# Prompt
Answer these questions using the forum thread below.
(a) What season is scubapro looking forward to?
(b) Where does CatCrusher say they dive all year?
(c) What kind of diving does scubapro say they prefer?

++++ Reading text

# New member aboard!



## scubapro (Nov 27, 2010)

I just found this forum and I wanted to say hello. I'm looking forward to spring and checking out some of the fine dive sites around the area!


----------



## swander (Dec 1, 2007)

Welcome!! Hope to see you out there sometime.


----------



## Firefishvideo (Jul 1, 2010)

New to the Area? ......We do dive all year, and the water isn't even that cold yet, but if you would prefer you can check out some of the sites in my videos at www.firefishvideo.com , and if you need advise or gear look up the guys at MBT Divers ( www.mbtdivers.com )
See you on the water!:thumbup:


----------



## CatCrusher (Jan 18, 2009)

Welcome aboard. We dive all year out of Orange Beach and off Ft Morgan. Always looking for extra divers.


----------



## scubapro (Nov 27, 2010)

Thanks guys - no, not new to the area (I'm actually a native)... but I do prefer *warm* water diving.


----------



## Clay-Doh (Oct 2, 2007)

Welcome!

Lot a exxellent divers and spearfishers on here. Not much else good I can say about them...knda shady ndividuals actually...haaah aa.

Realy though, some great guys to dive with on here.


----------

++++++++
++++ Entries supplied

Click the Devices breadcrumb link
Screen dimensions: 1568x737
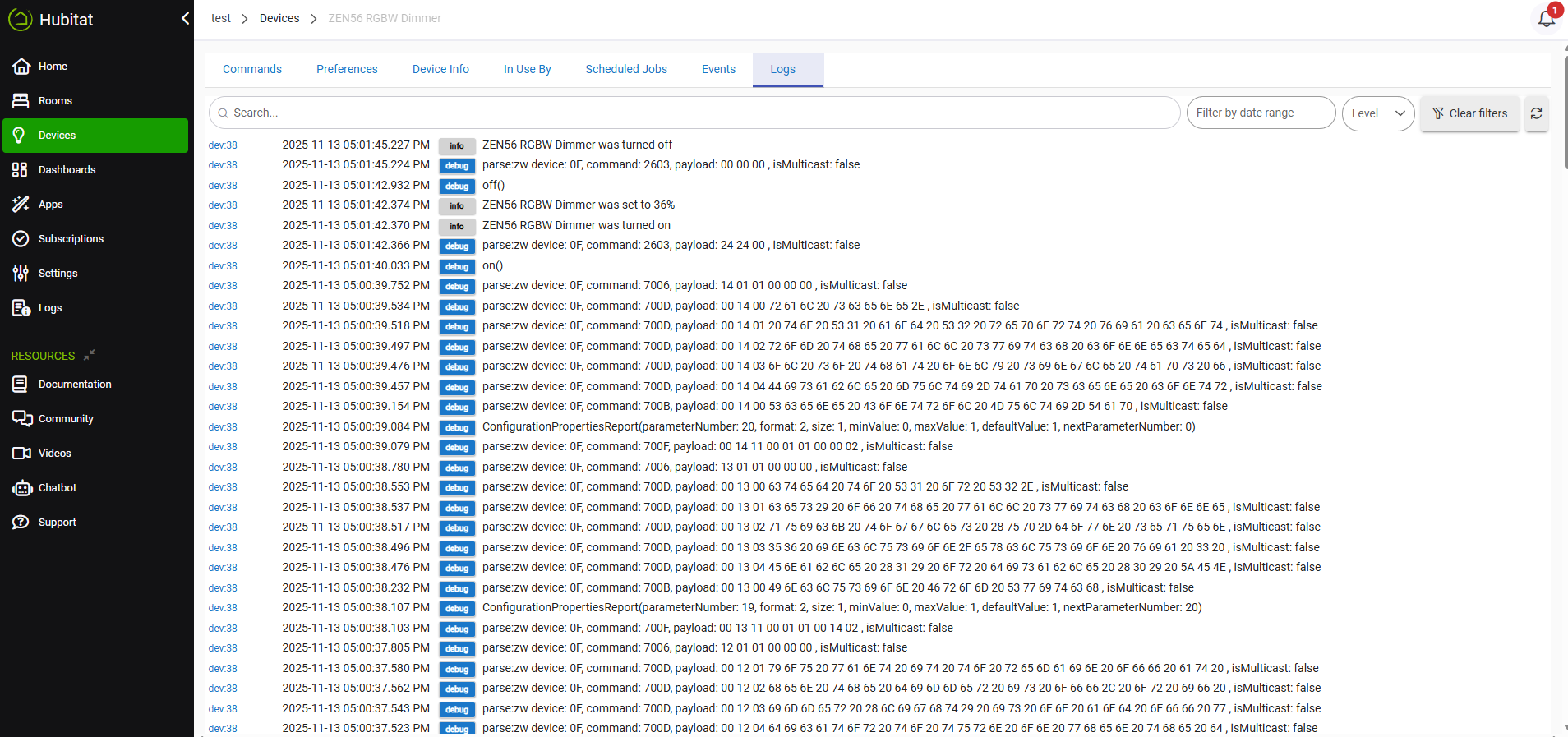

++++++++
++++ Entries supplied

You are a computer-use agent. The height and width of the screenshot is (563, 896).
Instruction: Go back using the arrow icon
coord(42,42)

++++++++

# Task solution
(a) Spring.
(b) Out of Orange Beach and off Ft Morgan.
(c) Warm water diving.